[Marxism] Nuclear power problems crop up in Europe

Louis Proyect lnp3 at panix.com
Thu Aug 10 07:20:37 MDT 2006


 From the August 10, 2006 edition - 
http://www.csmonitor.com/2006/0810/p04s01-woeu.html
Nuclear power's green promise dulled by rising temps
Problems with Europe's nuclear plants have raised worries just as the 
energy was gaining support.

By Susan Sachs | Correspondent of The Christian Science Monitor
PARIS

Summer is exposing the chinks in Europe's nuclear power networks.

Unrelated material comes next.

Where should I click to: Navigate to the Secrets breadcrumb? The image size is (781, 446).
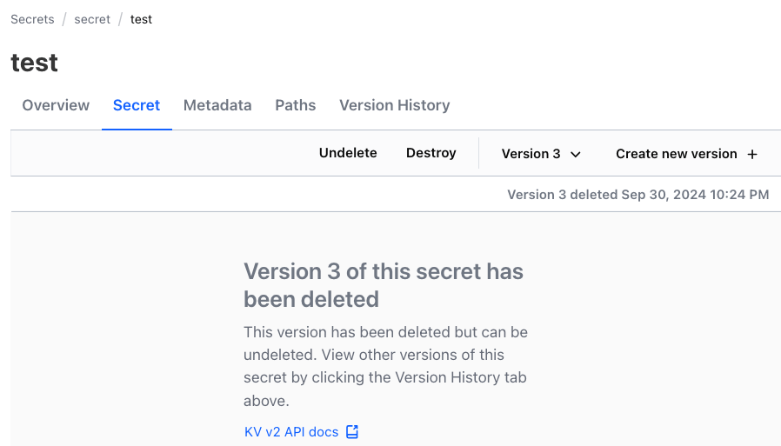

The extended heat wave in July aggravated drought conditions across much of 
Europe, lowering water levels in the lakes and rivers that many nuclear 
plants depend on to cool their reactors.

As a result, utility companies in France, Spain, and Germany were forced to 
take some plants offline and reduce operations at others. Across Western 
Europe, nuclear plants also had to secure exemptions from regulations in 
order to discharge overheated water into the environment.Even with an 
exemption to environmental rules this summer, the French electric company, 
Electricité de France (EDF), normally an energy exporter, had to buy 
electricity on European spot market, a way to meet electricity demand.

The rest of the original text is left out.